“All of Us Strangers” Cinematographer Jamie Ramsay on Lighting a Lonely Life
Based on Taichi Yamada’s 1987 novel Strangers, writer and director Andrew Haigh’s All of Us Strangers takes place between a barren tower block in London, where Adam (Andrew Scott) leads a solitary existence, and his childhood home in the suburbs, where he frequently visits his parents, who died thirty years earlier. In London, Adam spends his days alone, until his neighbor Harry (Paul Mescal) appears outside his door, proffering whiskey. The closer the two men get, the more preoccupied Adam becomes with his parents (Claire Foy and Jamie Bell), with Harry’s initial appearance seeming to trigger Adam’s first visit back to his old house. Mum and Dad, frozen in both style and attitude from approximately the early 1990s, are thrilled to see their son again and to learn he’s become a writer. Subsequent visits, as they discover that he is gay, admit their own parenting faults, and react in confusion as Adam begs them not to go out on the night of the car crash that took their lives, are much tougher.
Whether these encounters take place in Adam’s mind or represent an earth-spirit crossover realm is open to interpretation.“You know what’s funny?” asked Jamie Ramsay, the film’s cinematographer, “so many people have come up to me and asked me about this. There are so many little conspiracy theories — is Adam also stuck in the middle world? Did Harry ever exist? And that’s the beauty of it.” Having left behind Australia for London, Ramsay leaned into his own experience of loneliness for inspiration — “I thought, what’s a more beautiful way for me to exorcise this grief than to channel it through making this movie?” — and then worked to visually separate Adam’s London present and his suburban past using different technical tools.
Ramsay lit Adam’s childhood home and the suburbs with incandescent lighting and neon tubing that may not have been intentionally from the late 1980s and early 1990s, but given the film’s shooting schedule during a post-Covid flurry of industry activity, “we really had to struggle to put our package together. To be honest with you, I think our lighting package actually was vintage, but still beautiful,” he said. To set Adam’s contemporary life apart from his journeys back into childhood settings, the cinematographer shot against an LED wall with a digital backdrop and matched the natural shifting of exposure outside Adam’s apartment.
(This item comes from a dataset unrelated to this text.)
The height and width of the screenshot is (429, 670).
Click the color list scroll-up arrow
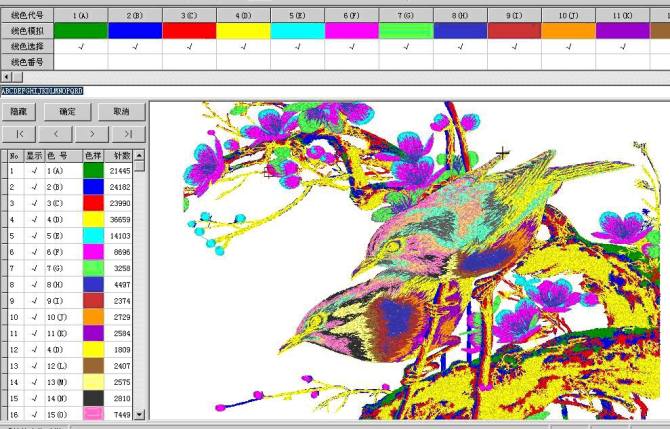(x=139, y=156)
The effect is realistic and a bit cold and feels a world away from the light, dreamy aesthetic at home with Mum and Dad.
“Any sort of decisions that we decided to take were led primarily by our director Andrew’s interest in keeping everything as quiet as possible,” Ramsay said, and so when we return to Adam’s past, he simply arrives, stepping into the halcyon lighting of his parents’ kitchen. “For me, having that ethereal presence of a spirit that washes through the windows and wraps around the characters was just a way to put this home in this idyllic position, which is, I think, how we often position memory and good moments in our lives,” Ramsay said.
Quiet in dialogue as well as in spirit, the cinematographer felt at ease responding to whole scenes devoid of chatter, using linear, more guarded camera movement in Adam’s contemporary life, which becomes more organic and reactive as the walls between his past and present start to break down. “When it’s layered and nuanced like this, it’s much easier for me to develop a sense of honesty with how the camera responds and how the scene feels and looks,” Ramsay said. The cinematographer stays tightly focused on the characters, keeping the audience close to Adam and Harry as their relationship deepens and as Adam reestablishes a family dynamic with his parents, winding up nestled between them in bed.
“The obvious thing to do is to frame characters in big wides and leave them really small in the frame. But if I thought about it logically, loneliness is experienced from the inside out,” said Ramsay, who instead conveys the isolated nature of Adam’s life by staying close. The effect keeps the audience in Adam’s bubble, seeing only what he sees. And having seen no one, save for Harry and the ambiguous presence of Mum and Dad, you come away with the sense that for Adam, there isn’t anybody else out there.
All Us Strangers is in select theaters now.